» **EXERCISE DESCRIPTION**: Convert the records from the line with "will pyautogui.click(x=635, y=68)." up to and including the line with "pyautogui.click(x=233, y=432)" into a two-column CSV with the headers instruction and action, one row per record. Enclose each field in quotation marks and replace line breaks with spaces.

[Dataset entries]

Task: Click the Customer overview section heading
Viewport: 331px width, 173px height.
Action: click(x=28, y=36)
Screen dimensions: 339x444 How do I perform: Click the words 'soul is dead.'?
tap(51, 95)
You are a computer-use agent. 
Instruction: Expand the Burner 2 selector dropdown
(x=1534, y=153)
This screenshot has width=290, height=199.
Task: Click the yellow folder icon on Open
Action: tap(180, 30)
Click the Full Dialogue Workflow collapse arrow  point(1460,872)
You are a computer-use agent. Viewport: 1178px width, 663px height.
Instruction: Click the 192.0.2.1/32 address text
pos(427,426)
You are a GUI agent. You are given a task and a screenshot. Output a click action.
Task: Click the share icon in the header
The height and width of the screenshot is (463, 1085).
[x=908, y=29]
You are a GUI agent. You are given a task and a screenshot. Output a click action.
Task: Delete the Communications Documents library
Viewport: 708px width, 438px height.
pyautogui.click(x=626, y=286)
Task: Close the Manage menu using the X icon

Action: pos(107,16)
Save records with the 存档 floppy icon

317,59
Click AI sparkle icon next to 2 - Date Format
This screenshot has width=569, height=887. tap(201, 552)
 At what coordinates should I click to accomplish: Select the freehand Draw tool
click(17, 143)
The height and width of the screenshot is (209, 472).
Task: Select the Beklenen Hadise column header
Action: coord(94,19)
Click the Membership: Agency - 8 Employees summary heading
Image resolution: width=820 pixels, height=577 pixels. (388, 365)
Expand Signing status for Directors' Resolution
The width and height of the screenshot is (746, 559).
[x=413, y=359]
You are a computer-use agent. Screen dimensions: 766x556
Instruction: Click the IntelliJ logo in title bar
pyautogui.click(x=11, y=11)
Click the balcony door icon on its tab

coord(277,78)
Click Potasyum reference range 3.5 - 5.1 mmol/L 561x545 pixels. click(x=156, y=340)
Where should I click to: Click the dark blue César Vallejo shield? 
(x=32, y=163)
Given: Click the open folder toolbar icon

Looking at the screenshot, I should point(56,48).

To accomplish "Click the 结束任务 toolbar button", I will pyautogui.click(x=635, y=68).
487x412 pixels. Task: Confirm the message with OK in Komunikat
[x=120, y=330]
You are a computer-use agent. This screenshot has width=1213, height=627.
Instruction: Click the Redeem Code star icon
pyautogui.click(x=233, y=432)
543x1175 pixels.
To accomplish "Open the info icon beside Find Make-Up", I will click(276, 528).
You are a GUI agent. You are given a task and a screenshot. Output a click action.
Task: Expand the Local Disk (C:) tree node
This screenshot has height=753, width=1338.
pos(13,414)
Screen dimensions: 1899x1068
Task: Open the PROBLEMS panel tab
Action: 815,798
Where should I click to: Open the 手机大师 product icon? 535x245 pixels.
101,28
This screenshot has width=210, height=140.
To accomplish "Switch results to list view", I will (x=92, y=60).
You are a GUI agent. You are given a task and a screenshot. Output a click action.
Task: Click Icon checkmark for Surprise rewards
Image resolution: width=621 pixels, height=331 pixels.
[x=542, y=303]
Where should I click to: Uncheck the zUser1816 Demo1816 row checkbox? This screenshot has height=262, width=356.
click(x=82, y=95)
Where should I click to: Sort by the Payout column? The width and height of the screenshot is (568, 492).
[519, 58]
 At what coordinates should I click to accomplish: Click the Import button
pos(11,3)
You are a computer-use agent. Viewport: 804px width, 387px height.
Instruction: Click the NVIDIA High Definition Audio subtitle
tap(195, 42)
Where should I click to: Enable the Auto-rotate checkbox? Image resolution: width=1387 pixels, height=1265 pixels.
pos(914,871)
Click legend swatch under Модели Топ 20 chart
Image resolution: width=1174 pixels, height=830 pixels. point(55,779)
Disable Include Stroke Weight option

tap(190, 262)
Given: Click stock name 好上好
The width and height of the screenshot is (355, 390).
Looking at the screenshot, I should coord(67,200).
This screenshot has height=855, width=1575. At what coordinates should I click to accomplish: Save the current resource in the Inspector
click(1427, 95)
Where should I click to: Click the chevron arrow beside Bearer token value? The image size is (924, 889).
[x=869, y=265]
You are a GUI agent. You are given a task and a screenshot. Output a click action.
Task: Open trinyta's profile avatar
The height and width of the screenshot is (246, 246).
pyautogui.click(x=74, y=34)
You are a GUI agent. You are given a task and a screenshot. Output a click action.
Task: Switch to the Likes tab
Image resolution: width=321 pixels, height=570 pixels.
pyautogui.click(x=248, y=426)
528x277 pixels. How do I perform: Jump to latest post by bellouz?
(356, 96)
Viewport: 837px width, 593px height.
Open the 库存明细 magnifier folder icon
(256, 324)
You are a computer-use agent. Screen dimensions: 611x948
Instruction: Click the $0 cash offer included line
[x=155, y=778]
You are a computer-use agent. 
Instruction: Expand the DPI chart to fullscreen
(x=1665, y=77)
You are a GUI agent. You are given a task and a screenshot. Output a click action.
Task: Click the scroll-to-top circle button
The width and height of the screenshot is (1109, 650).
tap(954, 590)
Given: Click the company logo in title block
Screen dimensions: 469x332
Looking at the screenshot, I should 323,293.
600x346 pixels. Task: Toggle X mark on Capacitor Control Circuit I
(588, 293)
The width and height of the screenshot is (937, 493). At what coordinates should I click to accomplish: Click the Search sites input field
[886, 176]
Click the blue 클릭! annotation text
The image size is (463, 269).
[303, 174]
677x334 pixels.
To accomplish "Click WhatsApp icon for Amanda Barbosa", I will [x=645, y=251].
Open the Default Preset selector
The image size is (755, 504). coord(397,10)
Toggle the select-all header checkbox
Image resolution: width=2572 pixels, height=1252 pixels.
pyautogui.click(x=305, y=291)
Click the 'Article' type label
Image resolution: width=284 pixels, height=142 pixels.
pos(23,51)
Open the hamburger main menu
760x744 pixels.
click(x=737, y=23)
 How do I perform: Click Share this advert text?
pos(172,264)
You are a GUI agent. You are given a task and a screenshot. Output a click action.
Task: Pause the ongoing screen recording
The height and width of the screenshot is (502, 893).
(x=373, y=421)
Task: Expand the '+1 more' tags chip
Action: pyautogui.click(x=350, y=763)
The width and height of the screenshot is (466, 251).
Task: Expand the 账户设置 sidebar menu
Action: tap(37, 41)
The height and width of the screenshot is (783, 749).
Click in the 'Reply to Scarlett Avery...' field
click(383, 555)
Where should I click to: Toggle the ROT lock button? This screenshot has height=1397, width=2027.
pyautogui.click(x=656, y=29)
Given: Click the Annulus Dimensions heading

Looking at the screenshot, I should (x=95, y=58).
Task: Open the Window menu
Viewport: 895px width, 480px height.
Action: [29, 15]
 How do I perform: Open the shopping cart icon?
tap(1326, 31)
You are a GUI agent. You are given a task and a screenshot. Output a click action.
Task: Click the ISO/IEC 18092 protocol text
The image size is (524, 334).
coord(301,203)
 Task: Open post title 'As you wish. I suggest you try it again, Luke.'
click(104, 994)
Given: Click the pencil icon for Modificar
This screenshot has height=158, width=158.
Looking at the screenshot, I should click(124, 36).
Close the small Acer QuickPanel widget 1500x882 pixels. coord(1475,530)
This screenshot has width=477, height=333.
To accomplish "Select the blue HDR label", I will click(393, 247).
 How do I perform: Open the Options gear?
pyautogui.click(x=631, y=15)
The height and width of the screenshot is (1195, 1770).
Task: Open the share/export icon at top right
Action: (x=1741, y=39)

» **RESULT BELOW**:
instruction,action
"To accomplish ""Click the 结束任务 toolbar button"",","I will pyautogui.click(x=635, y=68)."
"487x412 pixels. Task: Confirm the message with OK in Komunikat","[x=120, y=330]"
"You are a computer-use agent. This screenshot has width=1213, height=627. Instruction: Click the Redeem Code star icon","pyautogui.click(x=233, y=432)"